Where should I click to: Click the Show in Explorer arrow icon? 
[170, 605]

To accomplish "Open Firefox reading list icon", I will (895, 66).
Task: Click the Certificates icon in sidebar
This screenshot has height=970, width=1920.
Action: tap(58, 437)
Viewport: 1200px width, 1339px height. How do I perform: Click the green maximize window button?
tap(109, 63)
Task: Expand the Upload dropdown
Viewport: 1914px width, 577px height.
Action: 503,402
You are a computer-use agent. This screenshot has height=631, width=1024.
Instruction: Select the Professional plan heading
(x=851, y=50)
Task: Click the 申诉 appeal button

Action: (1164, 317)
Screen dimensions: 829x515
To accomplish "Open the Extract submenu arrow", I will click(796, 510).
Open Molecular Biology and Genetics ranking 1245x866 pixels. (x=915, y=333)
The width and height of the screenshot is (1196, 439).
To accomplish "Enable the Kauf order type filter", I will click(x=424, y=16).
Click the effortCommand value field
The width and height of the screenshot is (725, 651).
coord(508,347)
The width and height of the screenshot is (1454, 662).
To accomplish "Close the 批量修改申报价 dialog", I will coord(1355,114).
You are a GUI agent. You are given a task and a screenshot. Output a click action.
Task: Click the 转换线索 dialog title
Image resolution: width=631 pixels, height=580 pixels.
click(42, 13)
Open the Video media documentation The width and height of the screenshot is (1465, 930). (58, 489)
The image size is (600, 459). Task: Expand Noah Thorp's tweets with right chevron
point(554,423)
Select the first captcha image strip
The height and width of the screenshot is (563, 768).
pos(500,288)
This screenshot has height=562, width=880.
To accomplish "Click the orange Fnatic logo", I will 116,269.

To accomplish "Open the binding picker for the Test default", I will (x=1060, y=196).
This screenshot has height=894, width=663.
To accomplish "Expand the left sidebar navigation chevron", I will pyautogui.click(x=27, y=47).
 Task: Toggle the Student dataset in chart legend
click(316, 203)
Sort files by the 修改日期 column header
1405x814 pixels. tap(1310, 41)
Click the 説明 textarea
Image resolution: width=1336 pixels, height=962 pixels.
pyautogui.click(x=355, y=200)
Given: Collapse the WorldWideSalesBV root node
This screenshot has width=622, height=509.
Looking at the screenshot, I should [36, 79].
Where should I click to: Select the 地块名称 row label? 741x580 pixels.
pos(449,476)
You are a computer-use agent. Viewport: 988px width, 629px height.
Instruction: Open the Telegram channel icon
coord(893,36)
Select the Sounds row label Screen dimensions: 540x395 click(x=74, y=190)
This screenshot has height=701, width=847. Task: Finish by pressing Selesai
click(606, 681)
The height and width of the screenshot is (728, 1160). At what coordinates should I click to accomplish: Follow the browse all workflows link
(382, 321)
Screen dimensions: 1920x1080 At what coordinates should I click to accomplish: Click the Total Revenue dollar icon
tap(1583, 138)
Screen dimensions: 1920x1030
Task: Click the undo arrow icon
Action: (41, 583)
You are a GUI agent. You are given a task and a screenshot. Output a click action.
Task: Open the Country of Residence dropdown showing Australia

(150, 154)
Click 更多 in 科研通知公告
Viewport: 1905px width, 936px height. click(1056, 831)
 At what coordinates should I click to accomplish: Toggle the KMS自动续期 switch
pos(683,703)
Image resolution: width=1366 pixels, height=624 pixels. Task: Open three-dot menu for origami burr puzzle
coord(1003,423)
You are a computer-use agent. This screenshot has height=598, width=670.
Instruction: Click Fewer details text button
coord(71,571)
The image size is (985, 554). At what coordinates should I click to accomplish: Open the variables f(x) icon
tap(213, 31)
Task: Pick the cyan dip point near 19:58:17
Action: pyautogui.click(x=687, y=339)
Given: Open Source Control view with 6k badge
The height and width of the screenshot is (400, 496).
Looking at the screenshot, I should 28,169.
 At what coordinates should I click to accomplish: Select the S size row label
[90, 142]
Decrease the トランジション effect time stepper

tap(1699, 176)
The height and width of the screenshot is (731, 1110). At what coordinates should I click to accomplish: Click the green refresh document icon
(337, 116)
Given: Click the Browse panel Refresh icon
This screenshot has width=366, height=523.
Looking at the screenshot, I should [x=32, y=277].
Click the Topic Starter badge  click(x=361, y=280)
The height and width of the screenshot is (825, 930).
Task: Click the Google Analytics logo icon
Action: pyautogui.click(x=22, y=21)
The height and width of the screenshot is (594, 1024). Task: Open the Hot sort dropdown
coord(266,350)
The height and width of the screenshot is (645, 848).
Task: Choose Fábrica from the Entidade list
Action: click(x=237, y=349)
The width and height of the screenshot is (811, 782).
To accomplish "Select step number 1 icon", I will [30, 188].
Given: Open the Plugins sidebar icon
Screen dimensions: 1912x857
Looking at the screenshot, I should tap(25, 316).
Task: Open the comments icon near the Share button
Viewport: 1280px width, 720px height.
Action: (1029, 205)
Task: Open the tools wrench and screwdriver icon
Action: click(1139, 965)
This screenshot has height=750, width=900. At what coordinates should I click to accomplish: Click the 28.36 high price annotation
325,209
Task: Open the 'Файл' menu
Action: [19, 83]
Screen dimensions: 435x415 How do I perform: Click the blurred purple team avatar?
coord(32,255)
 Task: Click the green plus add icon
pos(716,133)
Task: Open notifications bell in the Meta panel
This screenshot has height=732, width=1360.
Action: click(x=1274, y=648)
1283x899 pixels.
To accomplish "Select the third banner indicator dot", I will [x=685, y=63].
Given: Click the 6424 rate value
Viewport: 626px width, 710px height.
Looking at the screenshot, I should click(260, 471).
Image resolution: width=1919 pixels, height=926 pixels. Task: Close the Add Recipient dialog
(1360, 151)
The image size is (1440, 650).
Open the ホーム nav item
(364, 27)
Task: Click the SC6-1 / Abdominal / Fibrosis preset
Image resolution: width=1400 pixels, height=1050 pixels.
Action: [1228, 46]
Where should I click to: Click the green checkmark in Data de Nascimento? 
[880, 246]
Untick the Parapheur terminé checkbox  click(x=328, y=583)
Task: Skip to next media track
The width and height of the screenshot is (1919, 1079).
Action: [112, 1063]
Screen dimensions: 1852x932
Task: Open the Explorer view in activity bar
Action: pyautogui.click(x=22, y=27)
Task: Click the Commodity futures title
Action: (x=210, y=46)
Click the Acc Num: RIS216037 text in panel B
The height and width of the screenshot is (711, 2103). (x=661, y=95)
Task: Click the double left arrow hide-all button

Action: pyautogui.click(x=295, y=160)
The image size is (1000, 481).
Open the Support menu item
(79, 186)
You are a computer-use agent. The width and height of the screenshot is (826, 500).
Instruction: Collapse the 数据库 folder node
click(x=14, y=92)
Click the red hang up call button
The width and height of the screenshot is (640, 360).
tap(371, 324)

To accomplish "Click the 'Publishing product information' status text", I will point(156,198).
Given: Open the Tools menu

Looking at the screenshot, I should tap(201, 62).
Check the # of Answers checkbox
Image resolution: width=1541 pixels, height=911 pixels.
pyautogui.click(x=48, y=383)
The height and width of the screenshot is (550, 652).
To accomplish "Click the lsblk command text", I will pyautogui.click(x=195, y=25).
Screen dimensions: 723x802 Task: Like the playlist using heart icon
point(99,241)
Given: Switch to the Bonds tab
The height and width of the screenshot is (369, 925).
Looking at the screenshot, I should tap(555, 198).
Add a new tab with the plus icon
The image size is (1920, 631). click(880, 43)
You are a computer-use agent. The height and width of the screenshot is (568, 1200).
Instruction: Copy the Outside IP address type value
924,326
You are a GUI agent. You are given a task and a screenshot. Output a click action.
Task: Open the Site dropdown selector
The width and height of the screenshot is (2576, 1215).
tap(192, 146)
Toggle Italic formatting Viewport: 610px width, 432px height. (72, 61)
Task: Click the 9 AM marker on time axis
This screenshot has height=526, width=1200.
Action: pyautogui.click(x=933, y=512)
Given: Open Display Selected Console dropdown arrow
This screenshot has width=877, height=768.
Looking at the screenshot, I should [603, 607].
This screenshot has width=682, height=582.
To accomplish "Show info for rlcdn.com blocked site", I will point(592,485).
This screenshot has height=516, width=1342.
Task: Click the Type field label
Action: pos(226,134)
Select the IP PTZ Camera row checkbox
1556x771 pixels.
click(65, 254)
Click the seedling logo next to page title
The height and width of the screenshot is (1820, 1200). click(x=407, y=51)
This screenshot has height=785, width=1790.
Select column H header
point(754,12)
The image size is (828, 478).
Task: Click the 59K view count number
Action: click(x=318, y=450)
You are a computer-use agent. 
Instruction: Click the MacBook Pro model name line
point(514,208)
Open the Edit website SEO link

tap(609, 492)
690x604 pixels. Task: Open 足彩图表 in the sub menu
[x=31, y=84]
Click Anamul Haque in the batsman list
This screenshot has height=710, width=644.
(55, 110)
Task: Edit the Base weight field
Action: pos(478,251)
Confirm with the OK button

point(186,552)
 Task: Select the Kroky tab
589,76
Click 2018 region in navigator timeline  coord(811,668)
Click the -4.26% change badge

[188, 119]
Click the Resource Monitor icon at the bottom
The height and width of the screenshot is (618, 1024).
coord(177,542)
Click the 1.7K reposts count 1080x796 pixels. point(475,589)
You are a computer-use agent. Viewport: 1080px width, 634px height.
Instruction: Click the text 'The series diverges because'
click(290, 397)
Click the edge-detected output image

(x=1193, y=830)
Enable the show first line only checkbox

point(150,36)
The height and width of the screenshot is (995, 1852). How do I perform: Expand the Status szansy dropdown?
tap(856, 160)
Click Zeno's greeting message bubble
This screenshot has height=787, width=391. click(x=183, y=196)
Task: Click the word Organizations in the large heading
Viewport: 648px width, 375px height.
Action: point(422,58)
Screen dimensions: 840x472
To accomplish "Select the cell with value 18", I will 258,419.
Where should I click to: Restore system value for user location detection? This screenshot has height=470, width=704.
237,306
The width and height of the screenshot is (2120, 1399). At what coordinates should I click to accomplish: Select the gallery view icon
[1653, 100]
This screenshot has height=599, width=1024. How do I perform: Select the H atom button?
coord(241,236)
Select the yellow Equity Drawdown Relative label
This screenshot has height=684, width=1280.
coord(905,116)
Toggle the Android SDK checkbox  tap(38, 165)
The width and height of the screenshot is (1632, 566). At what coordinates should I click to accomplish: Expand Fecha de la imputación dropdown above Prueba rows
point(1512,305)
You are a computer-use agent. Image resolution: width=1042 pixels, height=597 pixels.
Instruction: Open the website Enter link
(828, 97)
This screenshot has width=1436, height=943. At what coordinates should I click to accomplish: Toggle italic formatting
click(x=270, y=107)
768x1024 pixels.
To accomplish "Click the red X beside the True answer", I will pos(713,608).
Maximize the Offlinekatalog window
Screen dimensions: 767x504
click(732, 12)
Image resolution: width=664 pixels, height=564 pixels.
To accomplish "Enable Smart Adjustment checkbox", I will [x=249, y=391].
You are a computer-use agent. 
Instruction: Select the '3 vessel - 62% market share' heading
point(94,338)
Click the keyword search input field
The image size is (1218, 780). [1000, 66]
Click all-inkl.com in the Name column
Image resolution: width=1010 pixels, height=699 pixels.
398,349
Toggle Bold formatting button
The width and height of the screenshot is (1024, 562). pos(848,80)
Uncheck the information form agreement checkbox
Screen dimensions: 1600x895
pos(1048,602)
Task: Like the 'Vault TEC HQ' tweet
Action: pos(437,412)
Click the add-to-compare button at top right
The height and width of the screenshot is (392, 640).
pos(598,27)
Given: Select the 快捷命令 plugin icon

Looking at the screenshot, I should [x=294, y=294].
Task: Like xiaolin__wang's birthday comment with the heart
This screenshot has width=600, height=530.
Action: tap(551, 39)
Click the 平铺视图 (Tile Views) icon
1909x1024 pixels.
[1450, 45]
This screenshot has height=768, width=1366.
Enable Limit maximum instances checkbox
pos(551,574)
********
### What to do
Beginning at the line that contains "Click the 平铺视图 (Tile Views) icon", give again every line down to the end of the material, exactly as written, and stop there.

### Exercise answer
Click the 平铺视图 (Tile Views) icon
1909x1024 pixels.
[1450, 45]
This screenshot has height=768, width=1366.
Enable Limit maximum instances checkbox
pos(551,574)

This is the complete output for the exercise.